The lesions showed diffusion restriction on DWI with low values on ADC (Fig. 7).

The above findings of peripherally ring enhancing lesions with surrounding white matter oedema in cortex-subcortical white matter junction, in a known case of Tetralogy of Fallot, are consistent with septic emboli with secondary abscesses formation.

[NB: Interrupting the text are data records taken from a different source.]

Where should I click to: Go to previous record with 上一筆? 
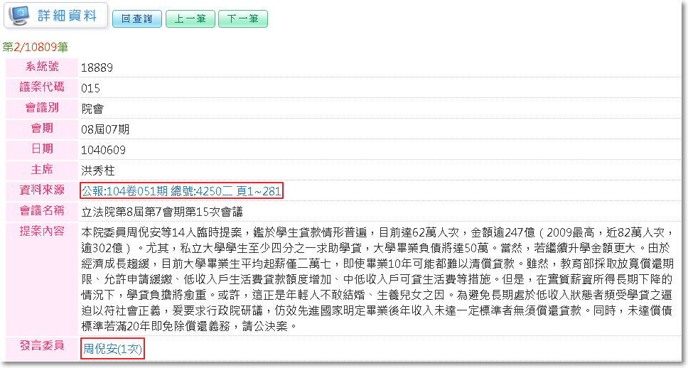[190, 19]
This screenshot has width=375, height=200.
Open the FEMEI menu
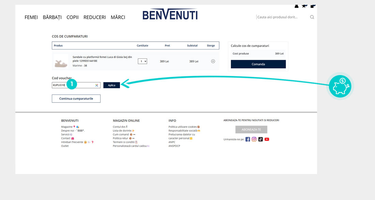coord(31,17)
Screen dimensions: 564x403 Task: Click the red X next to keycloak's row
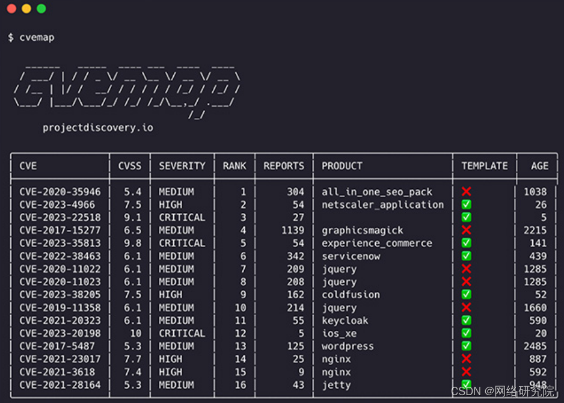pyautogui.click(x=466, y=321)
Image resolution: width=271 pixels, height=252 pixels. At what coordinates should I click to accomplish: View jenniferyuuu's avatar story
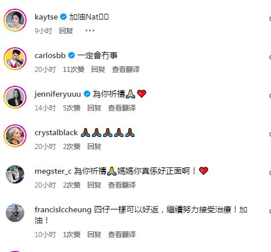pos(15,97)
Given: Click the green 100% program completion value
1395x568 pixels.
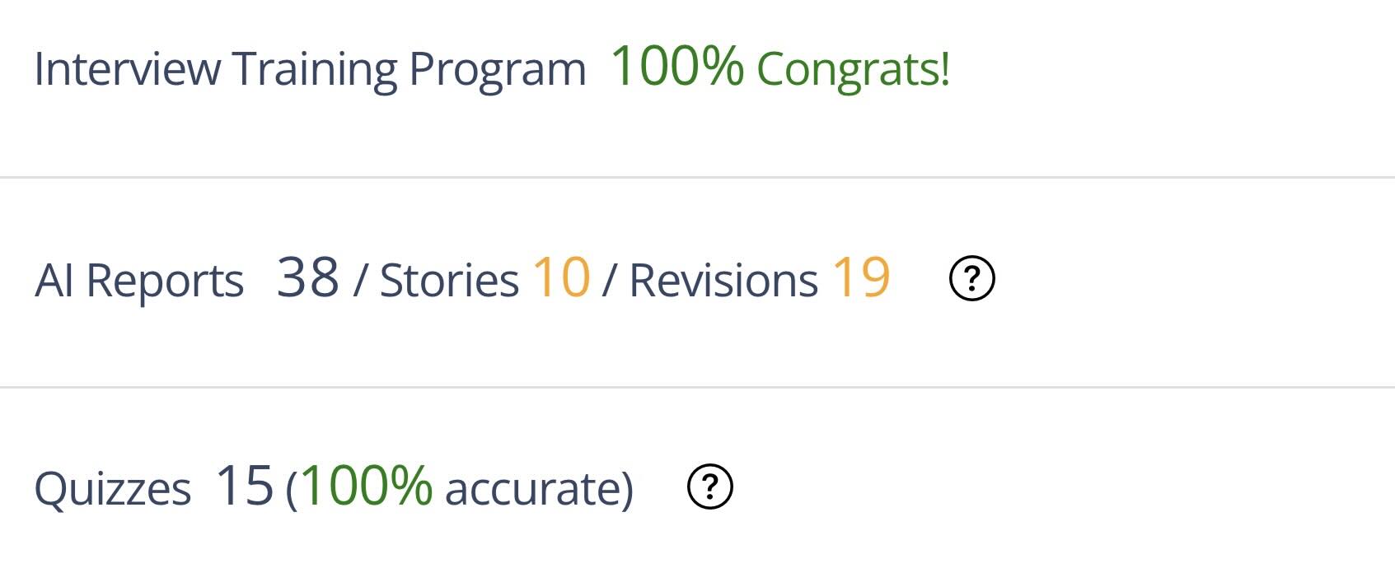Looking at the screenshot, I should coord(676,65).
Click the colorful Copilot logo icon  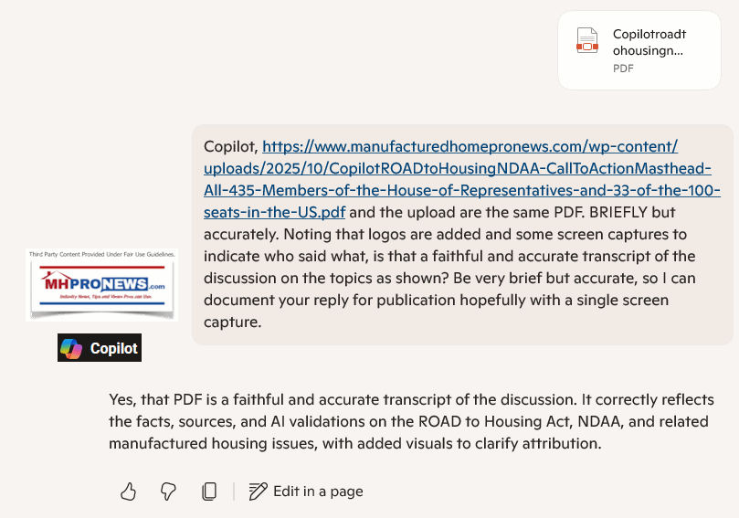coord(71,348)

Tetralogy of Fallot is the second most common congenital heart disease. It has four features; ventricular septal defect, right ventricular outflow tract obstruction, right ventricular hypertrophy and overriding of aorta. The prevalence of infective endocarditis in patients with congenital heart disease has been increasing [1]. The most common lesion to develop infective endocarditis after surgery is Tetralogy of Fallot or aorto-pulmonary shunt [1]. The most common pathogen encountered in infective endocarditis is staphylococcus aureus followed by coagulase negative staphylococcus [3]. The prevalence of cerebral septic emboli in patients with infective endocarditis in congenital heart disease is 20.1%, among them 10.5% of the patients present with a stroke, which is its most common presentation [1]. The other modes of presentation are transient ischaemic attack, cerebral haemorrhage, mycotic aneurysms, meningitis, cerebral abscess and encephalopathy [2]. Septic cerebral emboli result from dislodgement of cardiac vegetations, which then cause vessel occlusion resulting in ischaemia and infarction [2]. Septic emboli can also result in a haemorrhagic stroke; possible mechanisms are bleeding into infarcts, rupture of vessel wall affected by septic arteritis or rupture of mycotic aneurysm [4]. The most common artery affected in the brain is the middle meningeal artery [2]. The most common area affected is the grey matter - white matter junctions [5]. Septic embolic abscess typically manifests as a peripherally ring enhancing hypodense lesion with surrounding oedema on CT and on MRI, as an expansile lesion with diffusion restriction in its centre, a peripheral white matter oedema which appears hyperintense on FLAIR, and shows ring enhancement on post-contrast examination [5].

Take home message:
Peripherally enhancing lesions showing central restricted diffusion in a patient with congenital heart disease should raise suspicion of septic embolic abscesses due to infective endocarditis. Immediate start of an empirical antimicrobial treatment is a must. Culture reports are vital. If embolic events continue despite the antimicrobial therapy, heart valve replacement is a must.